# Module 5 Lab - Data

In [1]:
% matplotlib inline

The special command above will make all the `matplotlib` images appear in the notebook.

## Directions

**Failure to follow the directions will result in a "0"**

The due dates for each are indicated in the Syllabus and the course calendar. If anything is unclear, please email EN605.448@gmail.com the official email for the course or ask questions in the Lab discussion area on Blackboard.

The Labs also present technical material that augments the lectures and "book".  You should read through the entire lab at the start of each module.

### General Instructions

1.  You will be submitting your assignment to Blackboard. If there are no accompanying files, you should submit *only* your notebook and it should be named using *only* your JHED id: fsmith79.ipynb for example if your JHED id were "fsmith79". If the assignment requires additional files, you should name the *folder/directory* your JHED id and put all items in that folder/directory, ZIP it up (only ZIP...no other compression), and submit it to Blackboard.
    
    * do **not** use absolute paths in your notebooks. All resources should appear in the same directory as the rest of your assignments.
    * the directory **must** be named your JHED id and **only** your JHED id.
    
This assignment has accompanying files. You should include in your zip file:

    1. [jhed_id].ipynb
    2. hurricanes.py - your preprocessing file.
    3. hurricanes.html - the local copy of the Wikipedia page.
    4. hurricanes.db - the SQLite database you create.
    
2. Data Science is as much about what you write (communicating) as the code you execute (researching). In many places, you will be required to execute code and discuss both the purpose and the result. Additionally, Data Science is about reproducibility and transparency. This includes good communication with your team and possibly with yourself. Therefore, you must show **all** work.

3. Avail yourself of the Markdown/Codecell nature of the notebook. If you don't know about Markdown, look it up. Your notebooks should not look like ransom notes. Don't make everything bold. Clearly indicate what question you are answering.

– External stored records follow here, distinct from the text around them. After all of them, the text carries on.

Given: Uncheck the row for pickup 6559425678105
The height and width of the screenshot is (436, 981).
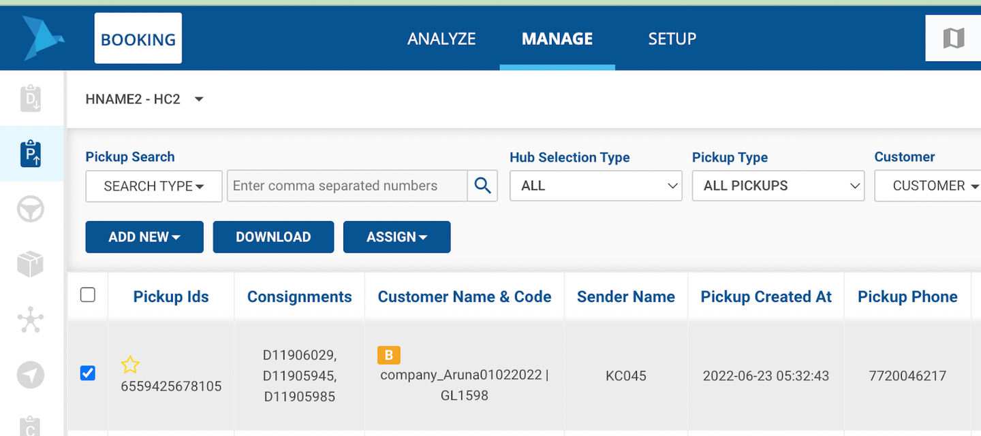Looking at the screenshot, I should (88, 373).
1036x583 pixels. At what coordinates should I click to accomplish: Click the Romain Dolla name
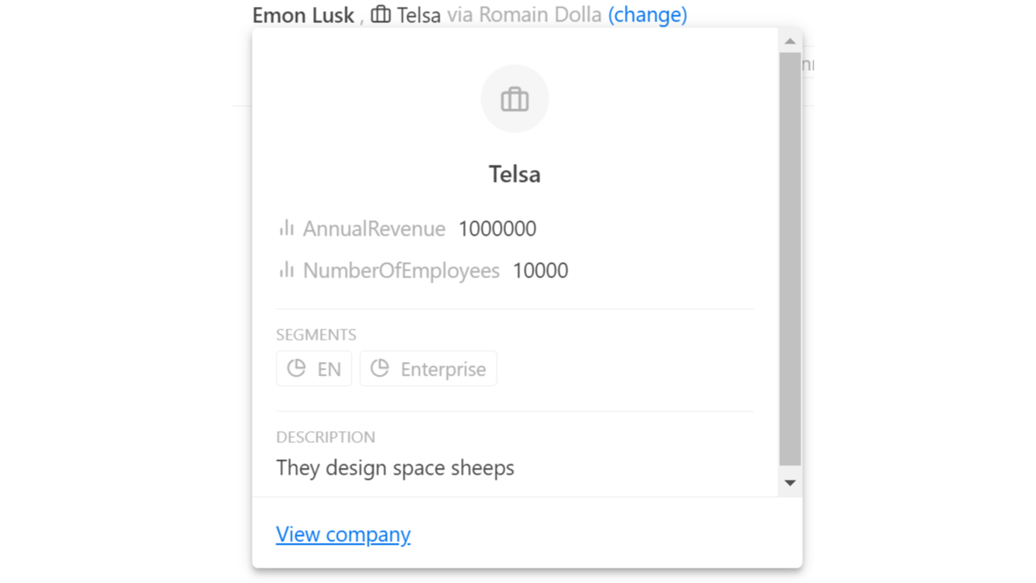tap(540, 15)
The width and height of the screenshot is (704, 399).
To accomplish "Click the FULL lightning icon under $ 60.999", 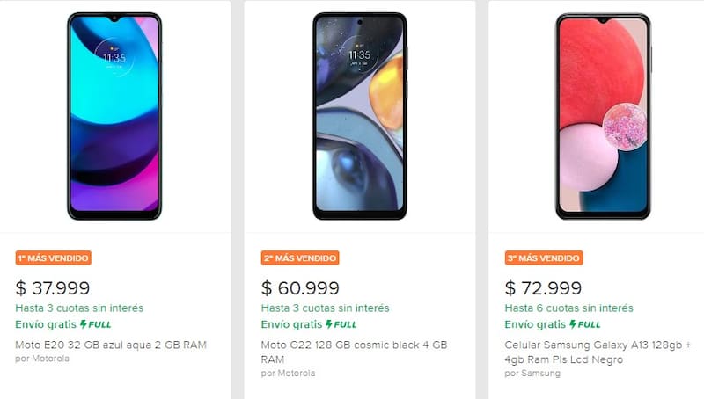I will pyautogui.click(x=341, y=324).
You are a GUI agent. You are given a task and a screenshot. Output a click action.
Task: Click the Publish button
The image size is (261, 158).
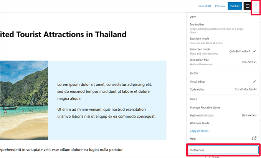tap(235, 6)
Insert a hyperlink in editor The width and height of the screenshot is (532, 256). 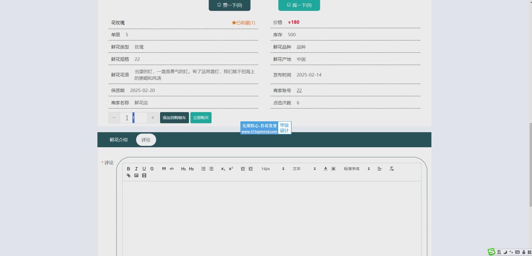coord(128,175)
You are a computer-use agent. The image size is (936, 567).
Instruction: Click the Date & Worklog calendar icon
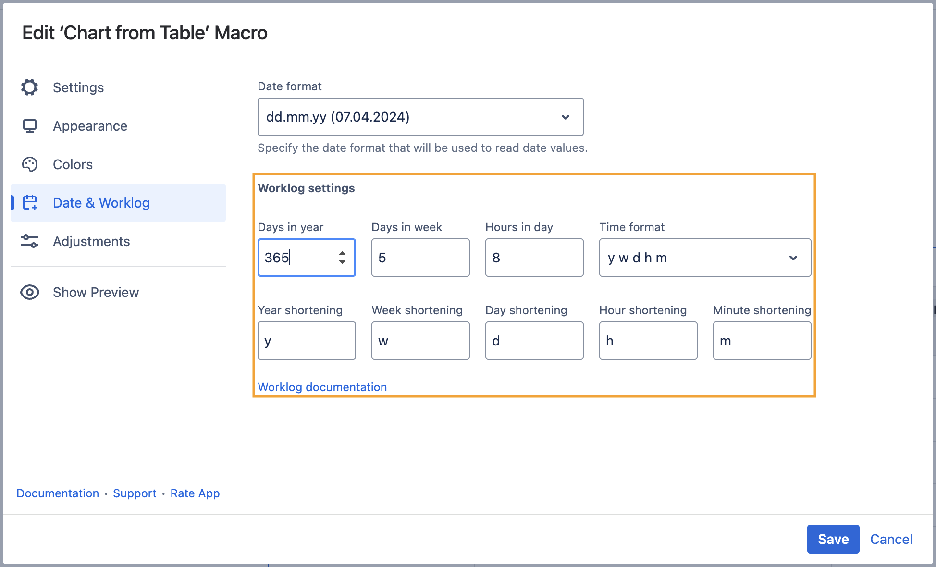point(30,203)
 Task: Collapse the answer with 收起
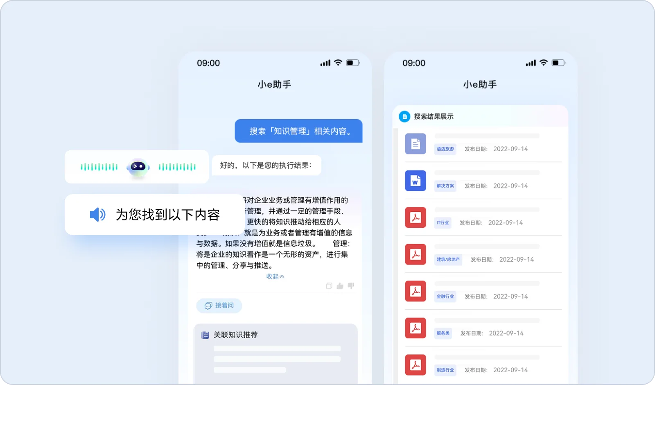[x=275, y=276]
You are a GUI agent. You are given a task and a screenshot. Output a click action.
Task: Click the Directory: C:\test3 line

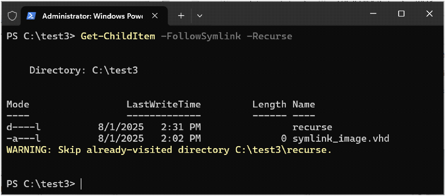[x=83, y=70]
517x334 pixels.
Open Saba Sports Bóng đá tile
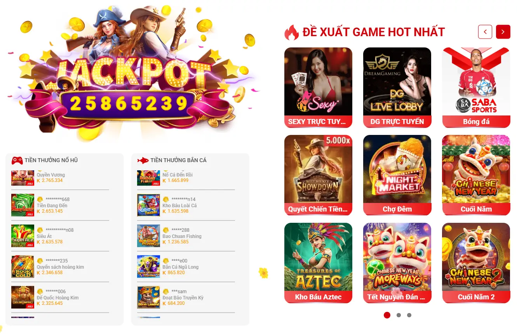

4. Submit a cleanly executed notebook. The first code cell should say `In [1]` and each successive code cell should increase by 1 throughout the notebook.

## Individual Submission

## Getting and Storing Data

This Lab is about acquiring, cleaning and storing data as well as doing a little bit of analysis.

### Basic Outline

1. Using `curl` or `wget` obtain a local copy of the following web page: Atlantic Hurricane Season ( https://en.wikipedia.org/wiki/Atlantic_hurricane_season ). **include this in your submission as `hurricanes.html`**.  This is important. In Spring 2016, the page was edited during the module and different people got different answers at different times.  You only need to be correct with respect to your `hurricanes.html` file.
2. Using Beautiful Soup 4 and Python, parse the HTML file into a useable dataset. **your parsing code should be in a file `hurricanes.py` and included in your submission**.
3. Write this data set to a SQLite3 database called `hurricanes.db` **include this in your submission**.
4. Run the requested queries against the data set. **see below** The results should be **nicely formatted**.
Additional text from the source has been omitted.